Il documento esorta i Paesi sviluppati a «incrementare urgentemente» il sostegno finanziario a quelli in via di sviluppo per rispondere alle loro esigenze di adattamento al climate change. Prima tappa: rispettare la promessa di mobilitare 100 miliardi di dollari l’anno. Lo si doveva fare il 2020, ci si riuscirà forse tra il 2022 e il 2023.

Il fronte delle fossili

Il fuoco di sbarramento è iniziato subito. New Delhi si oppone alla richiesta di accelerare l’addio al carbone e ai sussidi sui combustibili fossili.
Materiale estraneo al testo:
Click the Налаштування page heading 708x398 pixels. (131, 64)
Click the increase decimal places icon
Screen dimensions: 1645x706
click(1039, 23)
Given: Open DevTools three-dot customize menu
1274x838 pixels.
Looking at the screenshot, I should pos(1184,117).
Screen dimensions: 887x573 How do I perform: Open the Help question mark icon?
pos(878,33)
Lo ha dichiarato il segretario all’Ambiente, Rameshwar Prasad Gupta. L’India pretende poi che siano i Paesi avanzati a finanziare la sua transizione energetica: New Delhi chiede mille miliardi di dollari entro il 2030 solo per sé, per consentirle di investire in energia pulita e rispondere all’impatto del climate change. Il Governo indiano non presenterà un piano climatico aggiornato, fino a quando non vedrà un impegno concreto su quei fondi. Quello attuale risale al 2015.Il Subcontinente è terzo al mondo per emissioni di CO2, ma lamenta che, storicamente, sono i Paesi sviluppati ad avere la maggiore responsabilità per il global warming.
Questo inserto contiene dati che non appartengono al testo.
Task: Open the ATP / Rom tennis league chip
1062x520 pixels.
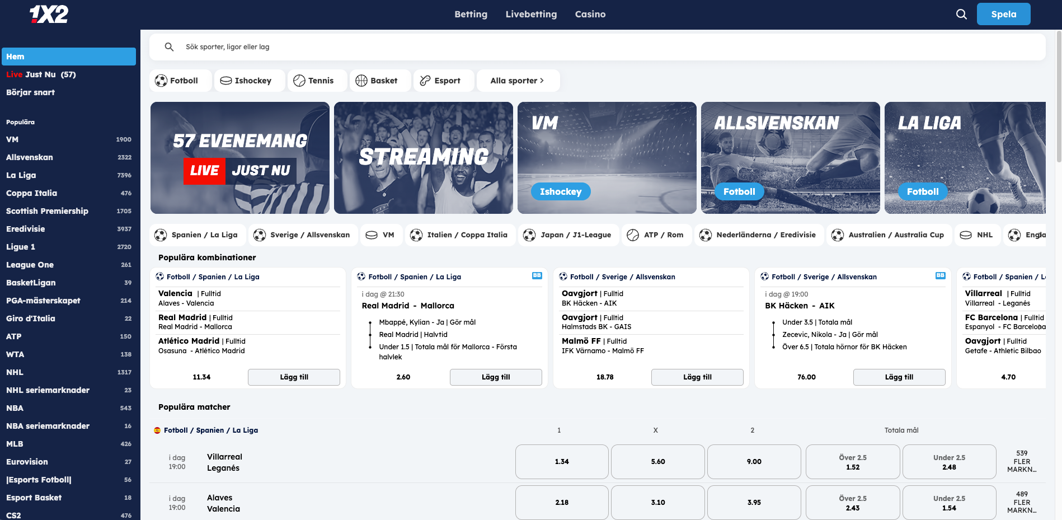Action: coord(656,235)
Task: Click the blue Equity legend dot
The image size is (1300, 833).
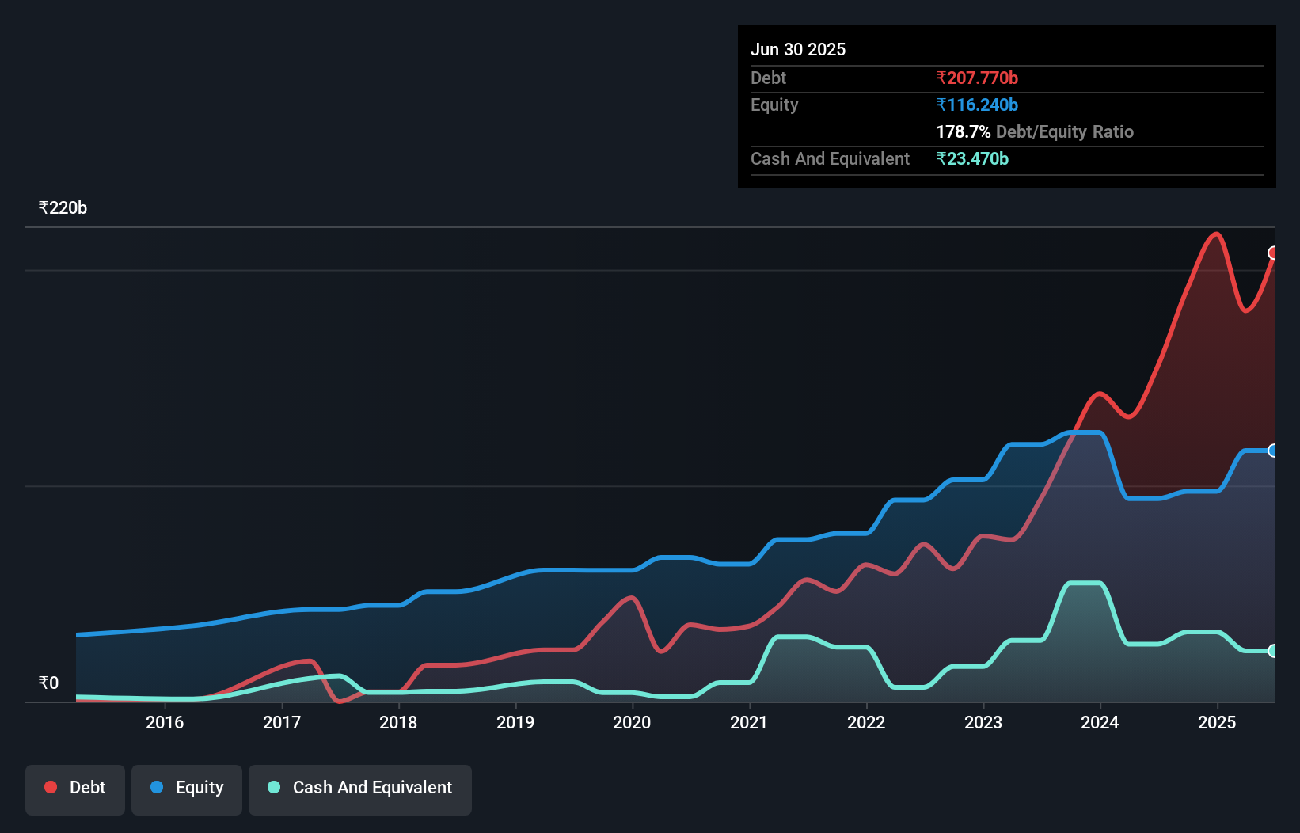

Anche il Brasile chiede di più ai Paesi avanzati sul fronte degli aiuti, come fanno a gran voce le economie a basso reddito: i 100 miliardi di dollari promessi nel 2009 «non sono più sufficienti per consentire al mondo di costruire una nuova economia verde, con una transizione sostenibile», ha detto il ministro per l’Ambiente brasiliano, Joaquim Leite.
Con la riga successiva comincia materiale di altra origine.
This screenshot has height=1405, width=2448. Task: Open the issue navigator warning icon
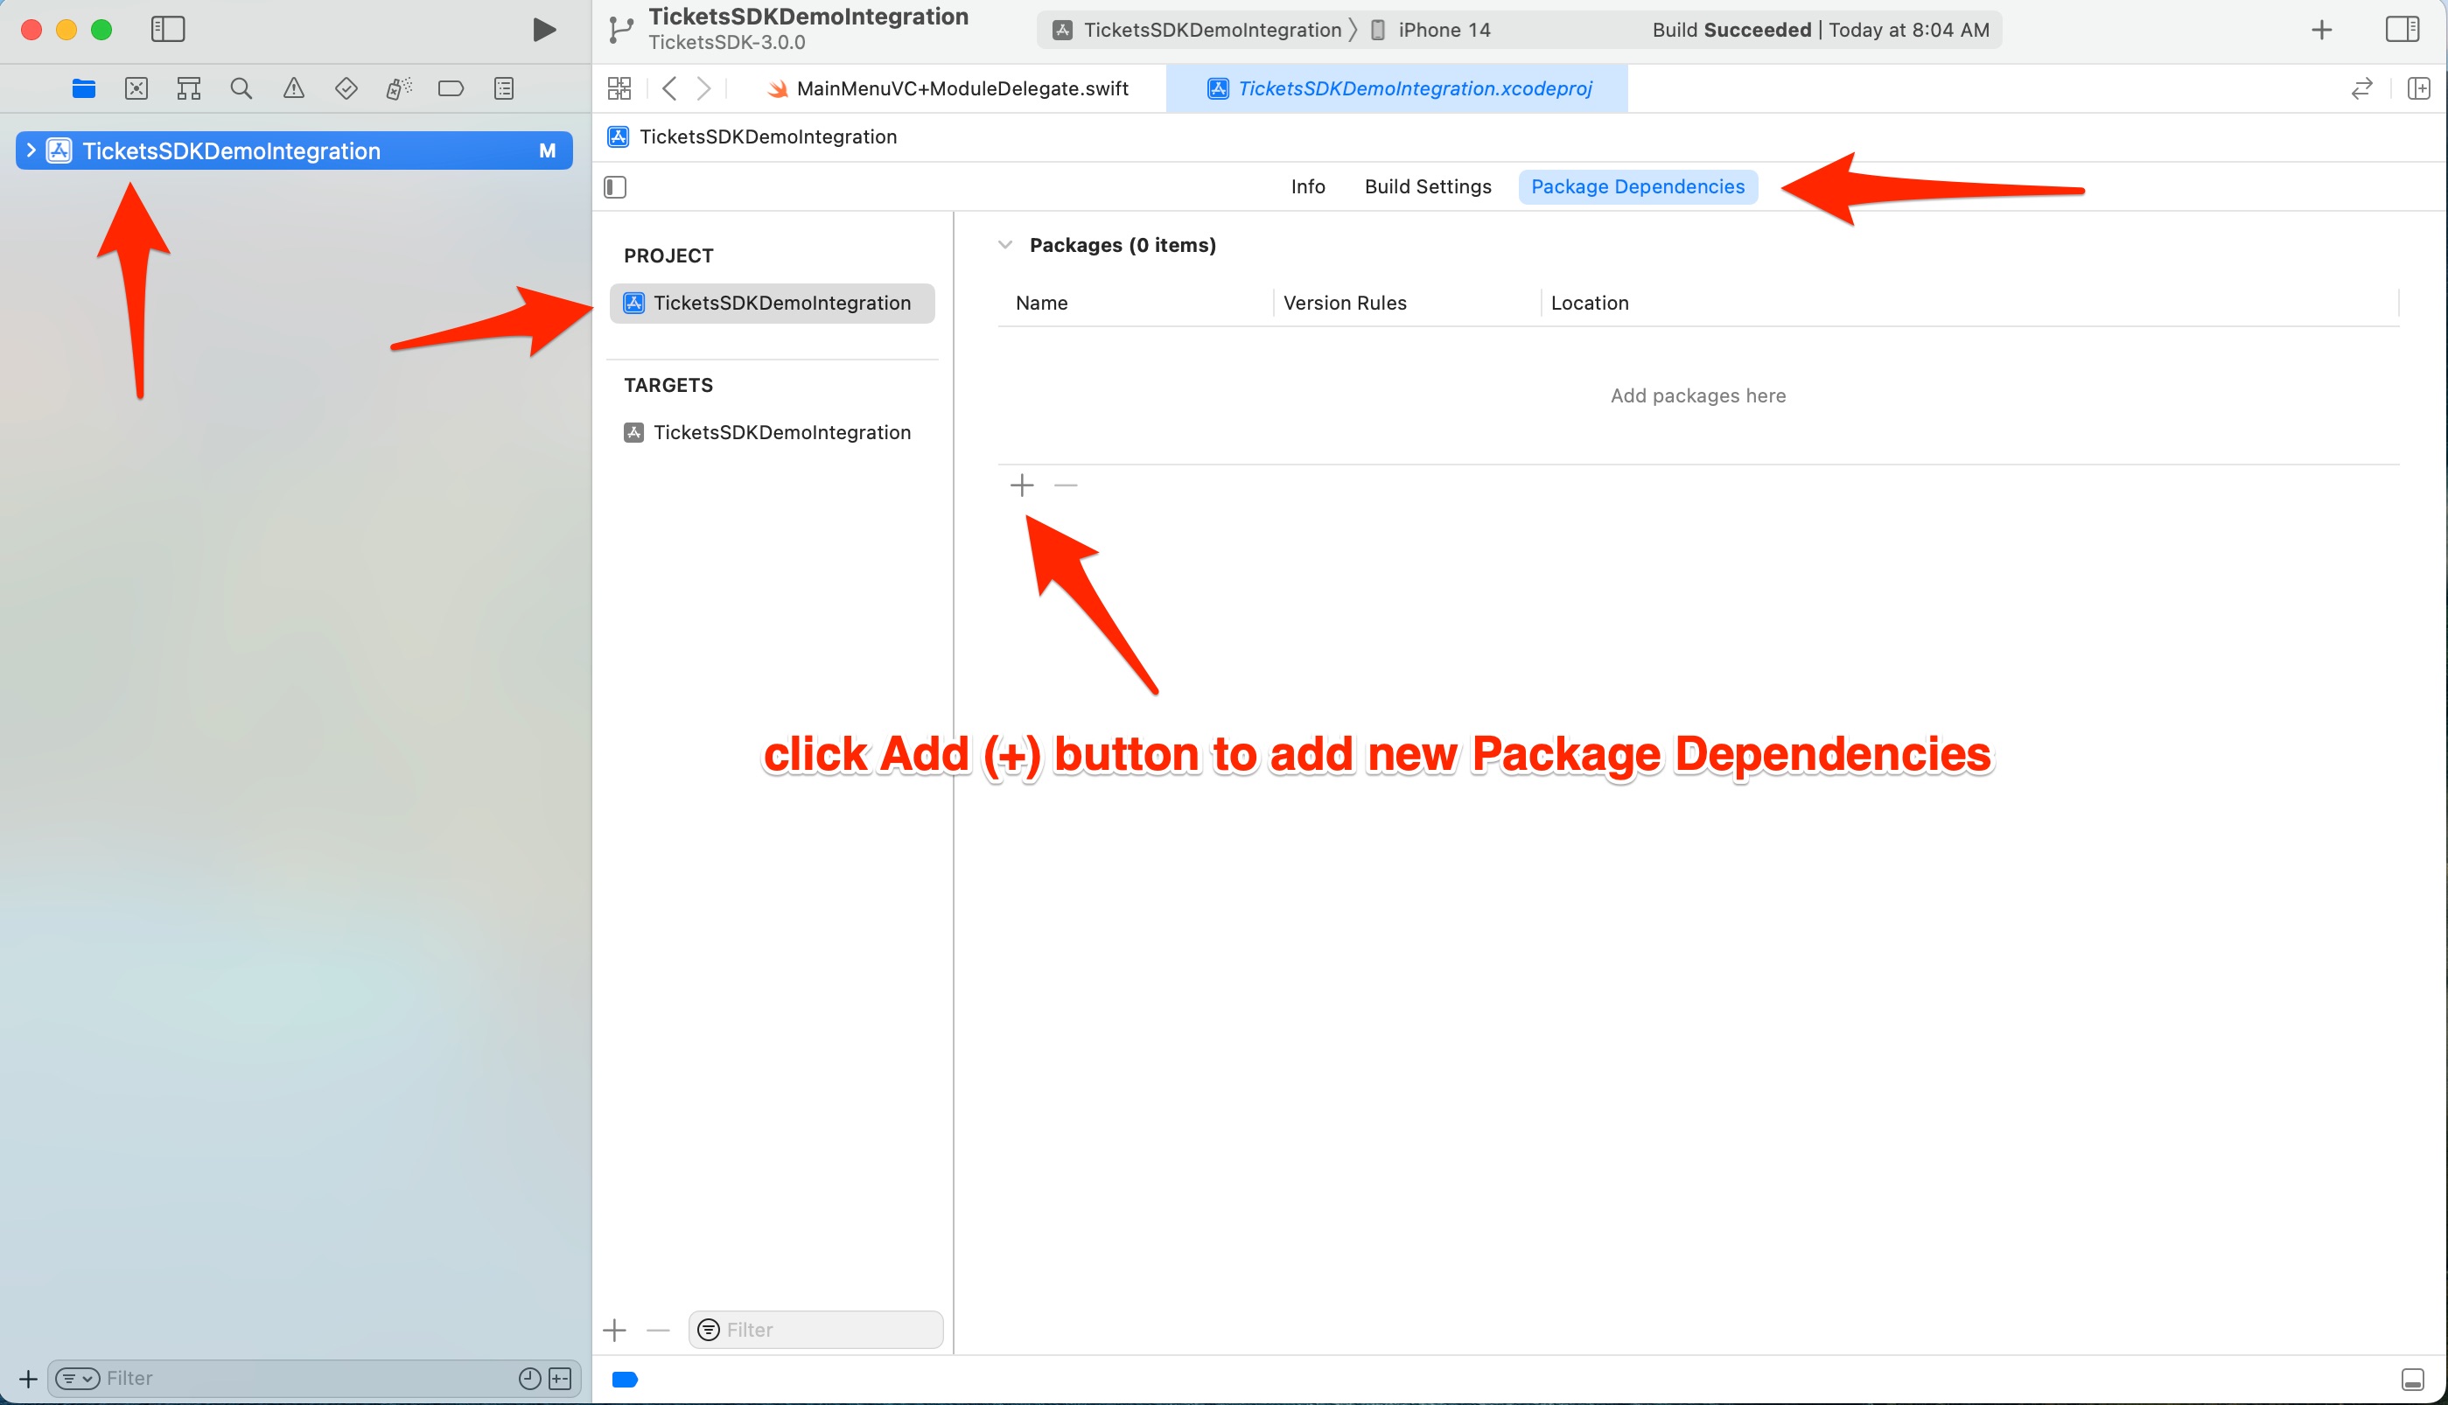point(293,89)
Insieme all’India, sui combustibili fossili, frenano prevedibilmente anche l’Opec e l’Arabia Saudita. «La narrativa secondo la quale la transizione energetica significa l’uscita dal petrolio e da altri combustibili fossili per andare verso le rinnovabili è fuorviante», ha detto il segretario generale dell’Opec, il nigeriano Mohammed Barkindo. Mentre il ministro dell’Energia di Riad, il principe Abdulaziz bin Salman Al-Saud, ha invitato ad abbandonare i «pregiudizi verso o contro particolari forme di energia». A Galsgow, l’Arabia Saudita è accusata di ostacolare i negoziati, anche con tattiche ostruzionistiche, che Abdulaziz ha negato.

La risposta europea

Per Berlino, il documento finale della Cop26 dovrebbe chiarire che i principali responsabili delle emissioni devono intensificare i loro sforzi, «in particolare quelli che non hanno fatto abbastanza rispetto ai target 2030», come ha affermato Jochen Flasbarth, segretario di Stato al ministero dell’Ambiente. Sulla stessa linea, il commissario Ue all’Ambiente, Frans Timmermans. Un riferimento diretto, oltre che all’India, a Cina, Russia e Arabia Saudita, i cui impegni sono visti come molto al di sotto del necessario.